Have you ever gotten on that amusement park ride that your kids love, but you look at with trepidation? You are sitting there thinking to yourself that this may not have been the best idea and suddenly, you are screaming like your life depended on it? Yeah, that’s how I’m feeling right now.
I don’t think it’s much fault of my own, but that feeling to rolling and rolling and rolling with no way off has just swamped me. Part of it is where I live. No, I’m not a mega-farmer, not do I even know how to drive a real tractor, but between the various critters we have running around this place, there’s a lot of work to be done. The garden areas that I have are quite large compared to many gardens, and all need to be shut down, fertilzed and the like. Bales need to be moved, fence needs to be put up, heck, we bought a truck last weekend and that takes time too!
Add to the mix of this fun country living daughters who are ober-active in things. We just got done with swim season where we spent many hours driving back and forth to practice that is 35 mintues away, dealing with a coach who changed her mind on things way more then a coach should have. Our oldest daughter comes home telling us she’s volunteered to play in the pit band for the musical, which is fine, but all this week she’ll be doing 14 hour days at school doing basketball then walking to musical practice. Guess who takes her to practice and picks her up from practice?

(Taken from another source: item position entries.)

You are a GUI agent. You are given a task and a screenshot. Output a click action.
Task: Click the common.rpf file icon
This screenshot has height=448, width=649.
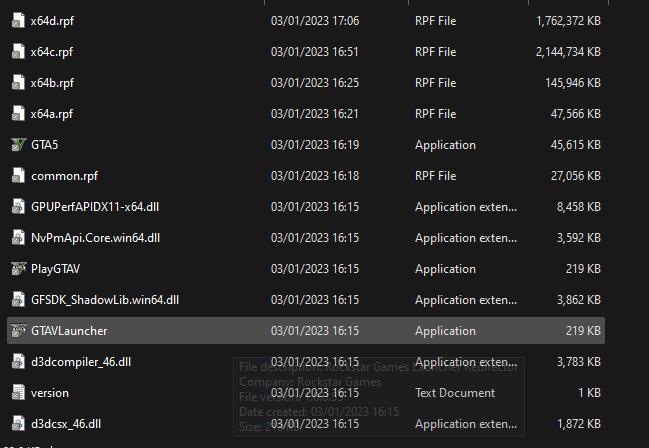pyautogui.click(x=18, y=176)

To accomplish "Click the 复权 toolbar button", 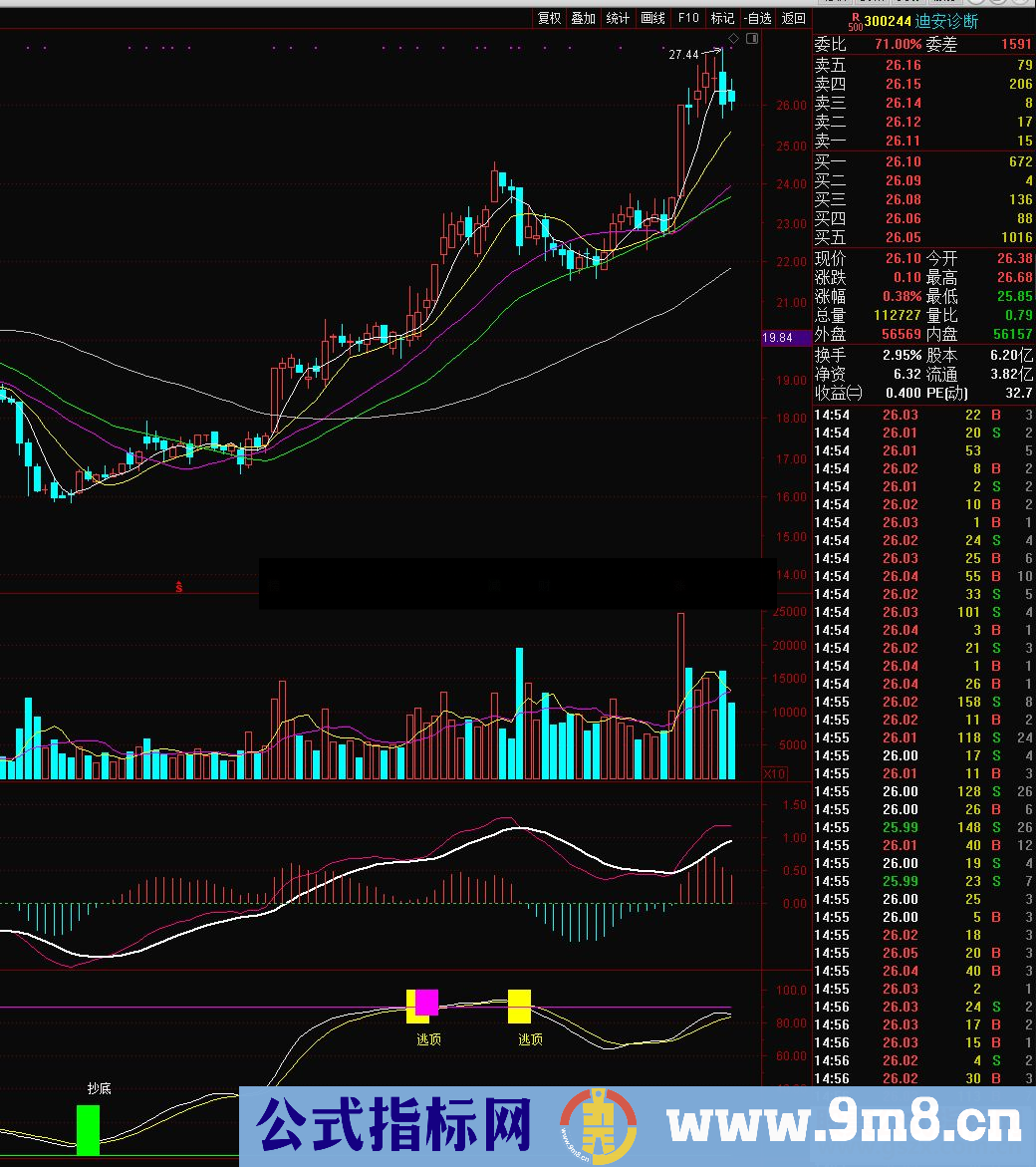I will [x=550, y=18].
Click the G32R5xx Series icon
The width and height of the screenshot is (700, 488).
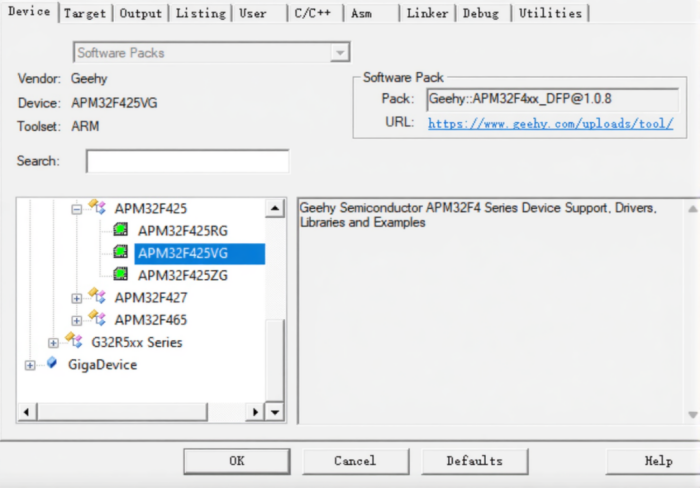pyautogui.click(x=75, y=342)
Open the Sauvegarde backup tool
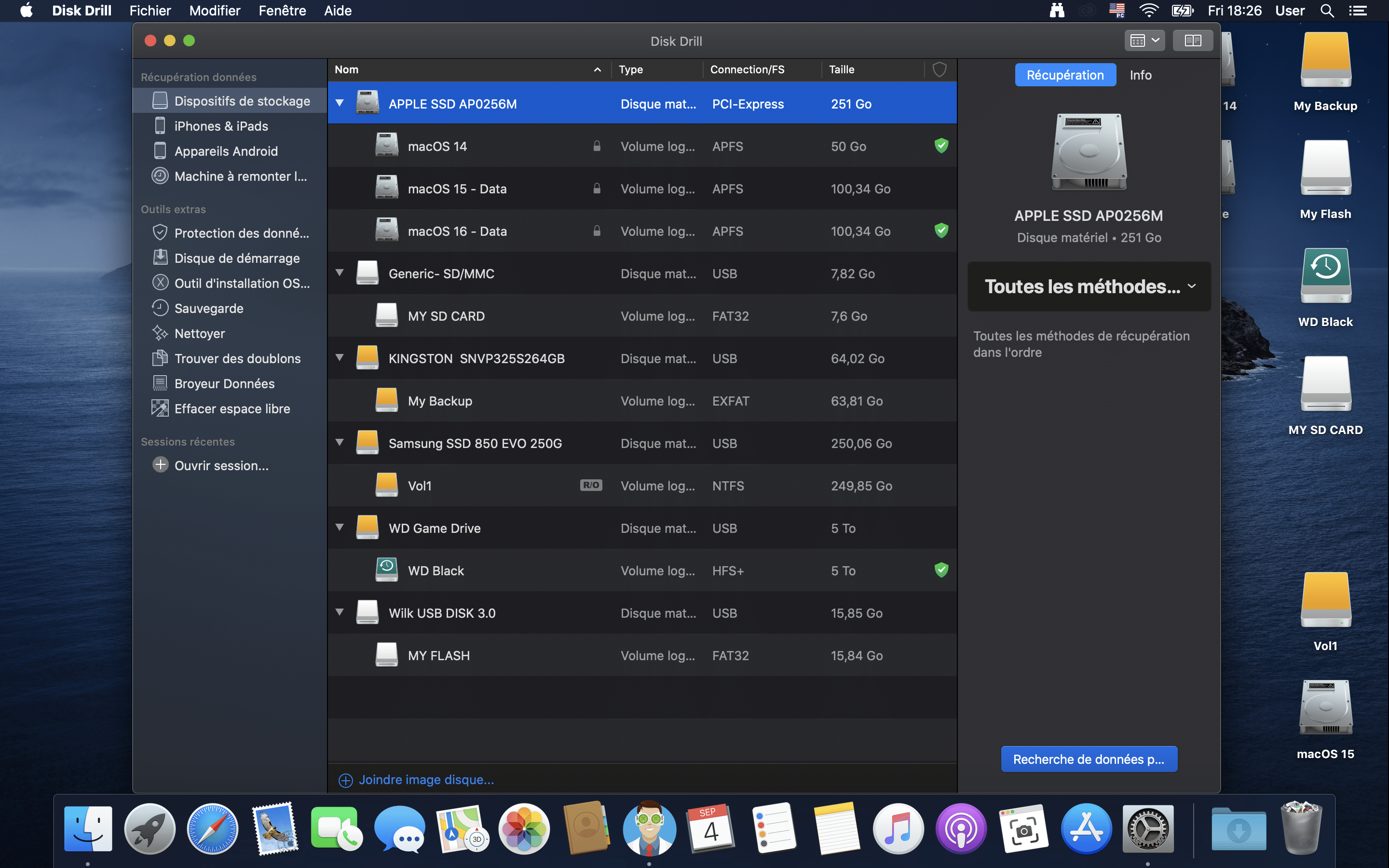Screen dimensions: 1389x868 208,308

And I’m feeling swamped by Common Core types of items. I feel good about my math program that we’ve started. It’s hard for the students, but I feel in the end it will be a great prep for middle school. I know I’ve only scratched the service of the program, but when given one day of training over the summer, it’s hard to feel like you’ve been properly introduced as well. The literacy/ELA core is what’s stressing me right now. Our reading series does not align well, and I struggle with that creativity piece of putting things together. Our writing is gaining some momentum, but it’s still hard to push the “rigor” when my students aren’t there. And my schedule is on a six day cycle. My social studies and science time during that schedule: two days, 35 minutes each. I know I’m doing a HUGE disservice, but yet, when the directive comes down. I’m forcing my creativity gene (or lack there of) to work overtime, trying to shift some of the science/ss into literacy time, and that might work, but goodness, it just makes my stomach roll writing about it.
Yes, this is a bit whiny, and I apologize for that. I work so hard to keep myself positive for my co-workers because I know they are struggling with problems that my little class doesn’t have. Sometimes, you just need a place to vent, and if you read this far, thank you for lending me your ear. And if you’ve not connected with me on Twitter, please do so! I am @AnIowaTeacher, and would love for you to be part of my PLN (personal learning network). Twitter has been my lifeline to sanity as if I didn’t have my network, those awesome, amazing, crazy, grumpy, goofy people to fall back on, I’m not sure what shape I’d be in, but it wouldn’t be good. If you don’t have Twitter, what are you waiting for?? This is your invitation to try it out! I over tweet, I’m quite sure of that, but the people I’ve come to know are very cool, the chats are especially inspiring, and it’s just a great, free way to keep your own learning going forward.
I’ll leave on a funny note: I coach 8th grade girls basketball (another stressor) and it’s me and 28 girls. Not ideal in the least, but we are going to make it work. Anyway, we were talking about our offense and being able to read defenses. One of the things we stress is keeping the movement going and setting girls up for backdoor cuts. My statement: “If you sent your defender up right, you cut off her rear and right to the basket.” *dead silence then a gym full of giggling* I looked at one girl and say, “Well that didn’t come out quite right now did it?” She about died!
If you are feeling that weight like I am, know that you are not alone, and that we together will make this work. It just make take a little laughter to get us there!